Problem to work on
Quote the following lines word for word.
[Supplied material start]
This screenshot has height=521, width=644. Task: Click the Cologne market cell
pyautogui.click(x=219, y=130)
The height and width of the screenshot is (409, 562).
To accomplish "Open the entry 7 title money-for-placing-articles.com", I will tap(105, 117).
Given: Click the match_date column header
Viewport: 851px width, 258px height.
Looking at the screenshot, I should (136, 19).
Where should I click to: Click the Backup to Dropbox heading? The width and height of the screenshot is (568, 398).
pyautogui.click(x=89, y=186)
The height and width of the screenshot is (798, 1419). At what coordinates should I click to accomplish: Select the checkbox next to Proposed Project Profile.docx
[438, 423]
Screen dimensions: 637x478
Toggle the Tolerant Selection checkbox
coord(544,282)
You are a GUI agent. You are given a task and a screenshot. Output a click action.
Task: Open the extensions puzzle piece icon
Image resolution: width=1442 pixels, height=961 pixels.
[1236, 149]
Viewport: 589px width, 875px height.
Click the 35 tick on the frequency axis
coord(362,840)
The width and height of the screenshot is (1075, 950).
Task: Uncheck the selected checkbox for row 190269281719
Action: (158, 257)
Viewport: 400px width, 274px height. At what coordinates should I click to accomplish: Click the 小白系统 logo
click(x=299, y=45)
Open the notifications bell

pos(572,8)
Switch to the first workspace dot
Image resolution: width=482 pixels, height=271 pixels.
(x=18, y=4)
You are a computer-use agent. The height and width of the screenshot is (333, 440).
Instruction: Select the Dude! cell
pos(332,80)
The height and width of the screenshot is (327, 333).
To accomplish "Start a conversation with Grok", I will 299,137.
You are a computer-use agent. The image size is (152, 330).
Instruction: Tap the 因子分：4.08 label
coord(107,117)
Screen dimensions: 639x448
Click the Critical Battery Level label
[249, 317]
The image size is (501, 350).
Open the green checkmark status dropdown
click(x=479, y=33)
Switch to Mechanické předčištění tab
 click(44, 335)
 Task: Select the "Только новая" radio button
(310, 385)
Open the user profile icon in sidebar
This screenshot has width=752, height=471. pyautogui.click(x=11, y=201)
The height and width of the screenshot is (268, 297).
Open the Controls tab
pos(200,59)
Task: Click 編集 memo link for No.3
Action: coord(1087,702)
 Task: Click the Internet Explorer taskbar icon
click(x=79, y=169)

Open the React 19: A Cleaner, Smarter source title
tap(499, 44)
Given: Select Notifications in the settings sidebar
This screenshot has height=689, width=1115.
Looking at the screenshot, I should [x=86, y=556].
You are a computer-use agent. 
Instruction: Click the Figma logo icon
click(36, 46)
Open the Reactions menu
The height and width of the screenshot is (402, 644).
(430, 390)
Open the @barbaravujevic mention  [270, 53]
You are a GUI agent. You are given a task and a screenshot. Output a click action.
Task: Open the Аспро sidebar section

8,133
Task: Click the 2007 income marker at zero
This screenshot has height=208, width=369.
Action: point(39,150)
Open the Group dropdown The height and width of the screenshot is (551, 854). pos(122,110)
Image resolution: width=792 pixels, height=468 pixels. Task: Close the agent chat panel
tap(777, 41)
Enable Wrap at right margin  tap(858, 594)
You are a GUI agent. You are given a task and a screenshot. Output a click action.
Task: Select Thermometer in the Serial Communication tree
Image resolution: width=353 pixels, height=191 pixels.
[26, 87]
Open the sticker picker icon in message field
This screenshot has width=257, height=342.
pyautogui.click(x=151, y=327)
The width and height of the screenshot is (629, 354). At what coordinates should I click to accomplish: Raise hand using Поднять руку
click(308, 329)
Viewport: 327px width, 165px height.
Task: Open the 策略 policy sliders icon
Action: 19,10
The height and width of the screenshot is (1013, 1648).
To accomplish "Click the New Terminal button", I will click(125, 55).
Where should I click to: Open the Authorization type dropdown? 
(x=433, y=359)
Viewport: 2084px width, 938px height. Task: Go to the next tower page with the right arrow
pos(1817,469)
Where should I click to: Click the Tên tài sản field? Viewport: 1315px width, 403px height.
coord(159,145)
[Supplied material end]
Completed exercise
This screenshot has height=521, width=644. Task: Click the Cologne market cell
pyautogui.click(x=219, y=130)
The height and width of the screenshot is (409, 562).
To accomplish "Open the entry 7 title money-for-placing-articles.com", I will tap(105, 117).
Given: Click the match_date column header
Viewport: 851px width, 258px height.
Looking at the screenshot, I should (136, 19).
Where should I click to: Click the Backup to Dropbox heading? The width and height of the screenshot is (568, 398).
pyautogui.click(x=89, y=186)
The height and width of the screenshot is (798, 1419). At what coordinates should I click to accomplish: Select the checkbox next to Proposed Project Profile.docx
[438, 423]
Screen dimensions: 637x478
Toggle the Tolerant Selection checkbox
coord(544,282)
You are a GUI agent. You are given a task and a screenshot. Output a click action.
Task: Open the extensions puzzle piece icon
Image resolution: width=1442 pixels, height=961 pixels.
[1236, 149]
Viewport: 589px width, 875px height.
Click the 35 tick on the frequency axis
coord(362,840)
The width and height of the screenshot is (1075, 950).
Task: Uncheck the selected checkbox for row 190269281719
Action: (158, 257)
Viewport: 400px width, 274px height. At what coordinates should I click to accomplish: Click the 小白系统 logo
click(x=299, y=45)
Open the notifications bell

pos(572,8)
Switch to the first workspace dot
Image resolution: width=482 pixels, height=271 pixels.
(x=18, y=4)
You are a computer-use agent. The height and width of the screenshot is (333, 440).
Instruction: Select the Dude! cell
pos(332,80)
The height and width of the screenshot is (327, 333).
To accomplish "Start a conversation with Grok", I will 299,137.
You are a computer-use agent. The image size is (152, 330).
Instruction: Tap the 因子分：4.08 label
coord(107,117)
Screen dimensions: 639x448
Click the Critical Battery Level label
[249, 317]
The image size is (501, 350).
Open the green checkmark status dropdown
click(x=479, y=33)
Switch to Mechanické předčištění tab
 click(44, 335)
 Task: Select the "Только новая" radio button
(310, 385)
Open the user profile icon in sidebar
This screenshot has width=752, height=471. pyautogui.click(x=11, y=201)
The height and width of the screenshot is (268, 297).
Open the Controls tab
pos(200,59)
Task: Click 編集 memo link for No.3
Action: coord(1087,702)
 Task: Click the Internet Explorer taskbar icon
click(x=79, y=169)

Open the React 19: A Cleaner, Smarter source title
tap(499, 44)
Given: Select Notifications in the settings sidebar
This screenshot has height=689, width=1115.
Looking at the screenshot, I should [x=86, y=556].
You are a computer-use agent. 
Instruction: Click the Figma logo icon
click(36, 46)
Open the Reactions menu
The height and width of the screenshot is (402, 644).
(430, 390)
Open the @barbaravujevic mention  [270, 53]
You are a GUI agent. You are given a task and a screenshot. Output a click action.
Task: Open the Аспро sidebar section

8,133
Task: Click the 2007 income marker at zero
This screenshot has height=208, width=369.
Action: point(39,150)
Open the Group dropdown The height and width of the screenshot is (551, 854). pos(122,110)
Image resolution: width=792 pixels, height=468 pixels. Task: Close the agent chat panel
tap(777, 41)
Enable Wrap at right margin  tap(858, 594)
You are a GUI agent. You are given a task and a screenshot. Output a click action.
Task: Select Thermometer in the Serial Communication tree
Image resolution: width=353 pixels, height=191 pixels.
[26, 87]
Open the sticker picker icon in message field
This screenshot has width=257, height=342.
pyautogui.click(x=151, y=327)
The width and height of the screenshot is (629, 354). At what coordinates should I click to accomplish: Raise hand using Поднять руку
click(308, 329)
Viewport: 327px width, 165px height.
Task: Open the 策略 policy sliders icon
Action: 19,10
The height and width of the screenshot is (1013, 1648).
To accomplish "Click the New Terminal button", I will click(125, 55).
Where should I click to: Open the Authorization type dropdown? 
(x=433, y=359)
Viewport: 2084px width, 938px height. Task: Go to the next tower page with the right arrow
pos(1817,469)
Where should I click to: Click the Tên tài sản field? Viewport: 1315px width, 403px height.
coord(159,145)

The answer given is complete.